Not able to export sentence-transformers model to PyTorch.

sivers2021 commented 3 years ago

Hi,

I would like to export sentence-transformers model to PyTorch. However, I am not able to jit trace the stsb-distilbert-base model. Any help is much appreciated. Thanks, -s

sentence-transformers (Version: 0.4.1.2) torch (version 1.8.0) python 3.6.7

from sentence_transformers import SentenceTransformer
import torch

model = SentenceTransformer('stsb-distilbert-base', device='cpu')

model.eval()
batch_size=1
max_seq_length=128
device = torch.device("cpu")
model.to(device)
input_ids = torch.zeros(batch_size, max_seq_length, dtype=torch.long).to(device)
input_type_ids = torch.zeros(batch_size, max_seq_length, dtype=torch.long).to(device)
input_mask = torch.zeros(batch_size, max_seq_length, dtype=torch.long).to(device)
input_features = {'input_ids': input_ids, 'token_type_ids': input_type_ids, 'attention_mask': input_mask}

traced_model = torch.jit.trace(model, example_inputs=(input_ids, input_type_ids, input_mask, input_features))

Traceback (most recent call last): File "/Users/sivers/xformers/githubissue.py", line 16, in traced_model = torch.jit.trace(model, example_inputs=(input_ids, input_type_ids, input_mask, input_features)) File "/Users/sivers/xformers/nlpenv/lib/python3.6/site-packages/torch/jit/_trace.py", line 742, in trace _module_class, File "/Users/sivers/xformers/nlpenv/lib/python3.6/site-packages/torch/jit/_trace.py", line 940, in trace_module _force_outplace, File "/Users/sivers/xformers/nlpenv/lib/python3.6/site-packages/torch/nn/modules/module.py", line 887, in _call_impl result = self._slow_forward(*input, *kwargs) File "/Users/sivers/xformers/nlpenv/lib/python3.6/site-packages/torch/nn/modules/module.py", line 860, in _slow_forward result = self.forward(input, **kwargs) TypeError: forward() takes 2 positional arguments but 5 were given

nreimers commented 3 years ago

I have not yet worked with jit trace.

The forward function only takes a dict as feature, i.e. you input_features. The input_ids, input_type_ids, input_mask in your example_inputs are not needed and causes the error.

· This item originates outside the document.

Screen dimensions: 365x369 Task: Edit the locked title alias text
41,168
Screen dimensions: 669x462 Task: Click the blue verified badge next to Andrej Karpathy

sivers2021 commented 3 years ago

@nreimers Thank you for looking into it. torch.jit.trace takes tuple, or list of tensors. It throws errors regardless

from sentence_transformers import SentenceTransformer
import torch

model = SentenceTransformer('stsb-distilbert-base', device='cpu')

model.eval()
batch_size=1
max_seq_length=128
device = torch.device("cpu")
model.to(device)
input_ids = torch.zeros(batch_size, max_seq_length, dtype=torch.long).to(device)
input_type_ids = torch.zeros(batch_size, max_seq_length, dtype=torch.long).to(device)
input_mask = torch.zeros(batch_size, max_seq_length, dtype=torch.long).to(device)
input_features = (input_ids, input_type_ids, input_mask)

traced_model = torch.jit.trace(model, example_inputs=input_features)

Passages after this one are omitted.